At evening time, Rousseau would often return to the lake shore and sit on the shingle in some secluded spot.

 

[T]here the noise of the waves and the movement of the water, taking hold of my senses and driving all other agitation from my soul, would plunge it into a delicious reverie . . . and it was enough to make me pleasurably aware of my existence, without troubling myself with thought.

 

Here, in describing the blissful hours he spent at Lake Bienne, Rousseau identifies precisely what it was that had made the hours I spent on that Australian beach so blissfully and unforgettably sweet. Namely, the experience – which most of us seldom get to enjoy – of
simply
being
.

In our everyday lives, our thoughts, affections, and desires are continually being dragged away from the here and now to some other place, some other time, or some other possible state of affairs. We are forever plotting, analysing, regretting, longing, grasping, or clinging. Seldom just living.

But that day, on that Australian beach, those thoughts were quieted. I was ten thousand miles away from the cares and concerns of my everyday life. The past and the future were sufficiently remote to have lost their accustomed influence upon me. And so the present moment – the lapping of the waves, the warmth of the sun and the blue of the sky – was everything.

At St Kilda, I enjoyed this blissful state for just a few hours. But on Lake Bienne, Rousseau experienced it, day after day, for weeks. And the longer it continued, the more captivating it became, until eventually he came to regard it as ‘the height of happiness’.

As we walked along Perran Beach, that autumn day, with our End to End adventure fast drawing to a close, a thought struck me with such sudden force that I had to stop for a moment to let it sink in.
JoGLE was my Saint-Pierre!

All of those slow miles through towns, villages, farmland, and forests, all of those slow miles over moors, mountains, and hills, all of those slow miles across beaches, ploughed fields, and pastures, all of those slow miles beside lakes, rivers, and streams, all of those slow miles had brought me, little by little, to a very special state of mind.
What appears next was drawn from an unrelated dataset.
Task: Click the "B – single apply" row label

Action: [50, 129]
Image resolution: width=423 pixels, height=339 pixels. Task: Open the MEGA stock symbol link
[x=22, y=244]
It was the same state of mind that Rousseau experienced at St Pierre, and which he describes so lyrically and so beautifully as:

 

a state where the soul can find a resting-place secure enough to establish itself and concentrate its entire being there, with no need to remember the past or reach into the future, where time is nothing to it, where the present runs on indefinitely but this duration goes unnoticed, with no sign of the passing of time, and no other feeling of deprivation or enjoyment, pleasure or pain, desire or fear than the simple feeling of existence, a feeling that fills our soul entirely, as long as this state lasts[.]

Wendy and I arrived at Perranporth at around four o’clock. It’s a resort town, and popular with surfers, but, unlike its bigger, brasher neighbour, Newquay, it’s neat, tidy, and unspoiled.

We treated ourselves to ice-creams and sat on a rock on the beach to eat them. It was a perfect afternoon. We were surrounded on every side by the freshest, cleanest shades of blue, green, and turquoise. The wide expanse of sea, the even wider expanse of sky, and the grassy headlands complemented one another so perfectly, and evoked such a sense of peace, freedom, and contentment, that they might have been put together for that very purpose by some Cosmic Designer.